→ What this exercise asks
1 - In the bike brake discussion, which type of brake does the writer say is best for modulation?
2 - Using the bike brake discussion, explain why water trapped in a housing line can make the brakes feel bad.
3 - Write the next few sentences of the bike brake discussion, starting after its final sentence.

→ Text excerpt
═══

I can lock my calipers*, canti-levers, v-brakes, and disc brakes. For modulation though, disc rules (even on 23c tires).
*This is on old 1055 series 105 calipers from the 90s, 6600 ultegras, and tektros.
There's something wrong with your setup if you can't lock them up.
I weigh about 78 kg. Now I will admit that you are a decent amount bigger then me. That being said as others have been discussing it sounds more like some type of set-up problem. I would venture to ask this: Are your brakes and levers matched? I know that Shimano changed the pull ratio of them when they went to hidden routing, I also have experienced a very weird braking profile when I used SRAM levers with other Shimano calipers (Those felt more like using a V brake, braking was more difficult to modulate and had a very sudden, jerky, stop)
Another thing is that while people mention it: contaminated housing? When you say you get to the point of your hands hurting when you squeeze the brakes have you squeezed the levers all the way to the bars at that point? If not then definitely try replacing cables and housing. One thing I have seen on bikes where water is able to get trapped in a housing line is that the cable rusts and ends up making the whole system feel horrible. The other thing that could happen is that you could have a non-seated ferrule. If the end-point of your housing isn't seated against the shifter then you will definitely get crap braking performance.

═══

→ Record extracts

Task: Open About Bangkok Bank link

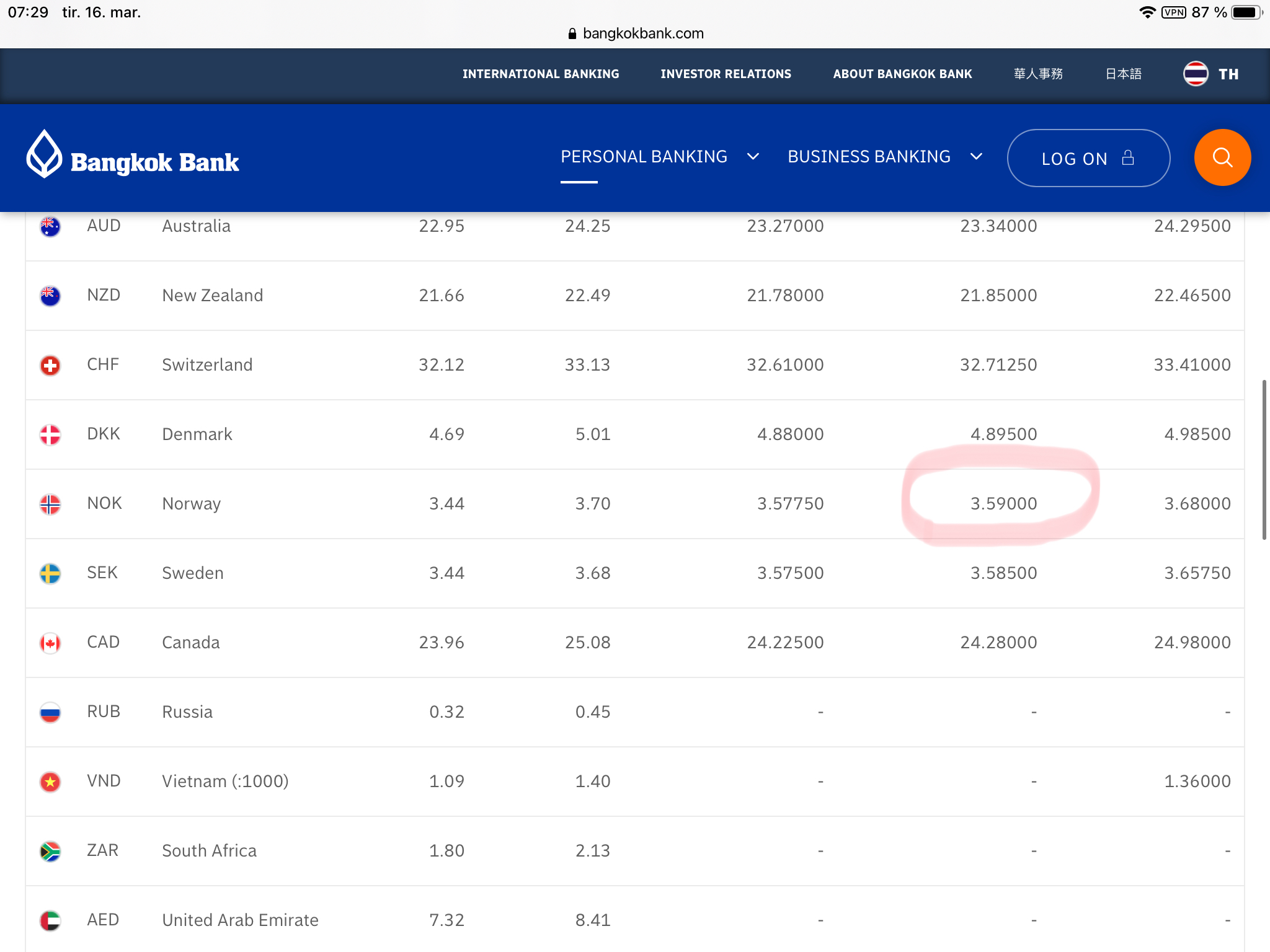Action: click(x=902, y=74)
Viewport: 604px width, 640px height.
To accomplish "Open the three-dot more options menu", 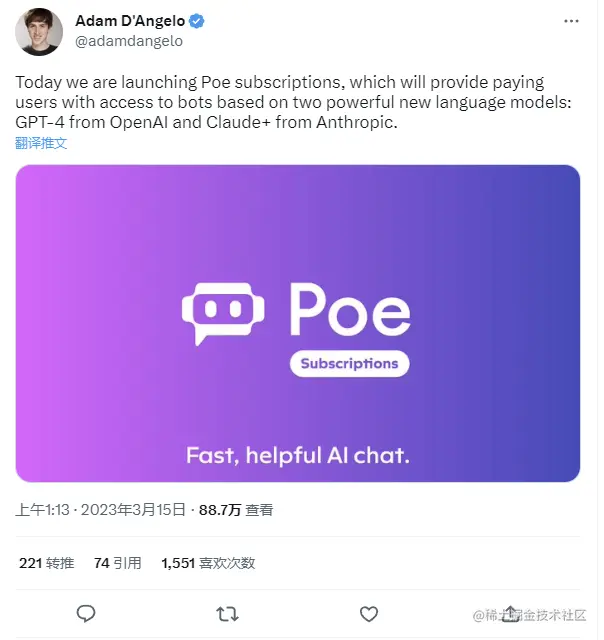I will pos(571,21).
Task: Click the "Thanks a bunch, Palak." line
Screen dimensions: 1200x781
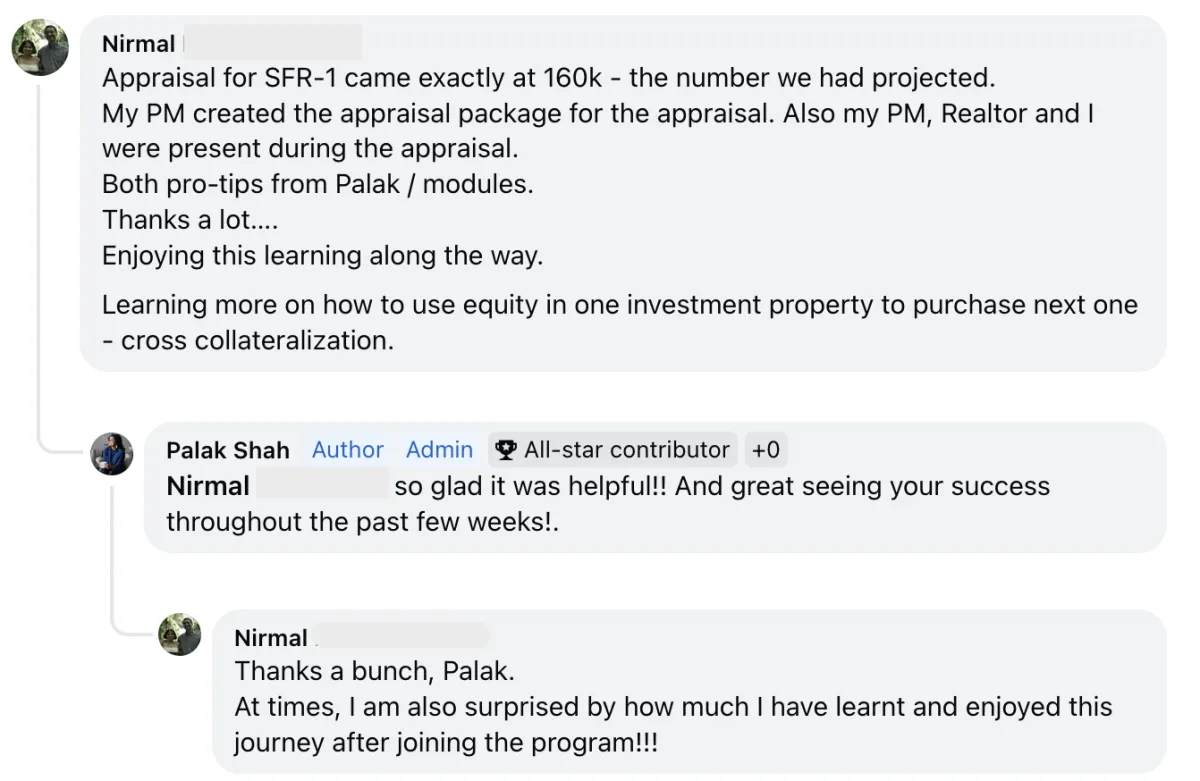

═══

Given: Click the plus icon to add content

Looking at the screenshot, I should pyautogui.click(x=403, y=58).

═══

→ Responses for each task
1 - Disc brakes.

2 - When water gets trapped in a housing line, the cable rusts. That rust makes the whole braking system feel horrible.

3 -
All modern caliper brakes have the potential to send you over the bars. I'm betting operator error. Squeeze the **** out of those levers. In the rain, squeeze twice, once to clear water from the braking surface and again to modulate speed.
By the time you're experienced enough to get something germane out of a test ride, you won't need a test ride.
Ok, today I rode two other bikes back to back with mine, both recent trek madones, one complete ultegra and one complete dura ace and both very well serviced. There was some (small) difference in brake feel but no difference in braking power (this was in the dry). Whilst I was there I tried my dad's old trek cromoly fixed fork mtb with early V-brakes and this braked far better than any of the road bikes - both better feel and lower effort at the bar for equal stopping power - easy to endo and still not go over the bars. Tempting to think that this could be due to a larger contact patch but with all four bikes the limit of deceleration (this was dry) was the need to avoid going over the bars, not the need to stop the wheel locking.
Me and my old man then serviced my brakes, cleaning and re-greasing cables (replacing front brake cable) and checking setup carefully. I'm now completely happy that the rims, pads, cables, cross lever, ferules/receivers, brifter, bar and settings thereof are as perfectly clean/lubed, adjusted and positioned as they can be. This yielded a slightly slicker brake feel, but no difference in braking performance that I could tell. It also closed the gap with the madones such that there was no longer any difference in the dry that I could tell, neither in feel nor power. I'll have to wait until I get a properly wet day again to check wet performance but I'm doubtful there'll be any difference.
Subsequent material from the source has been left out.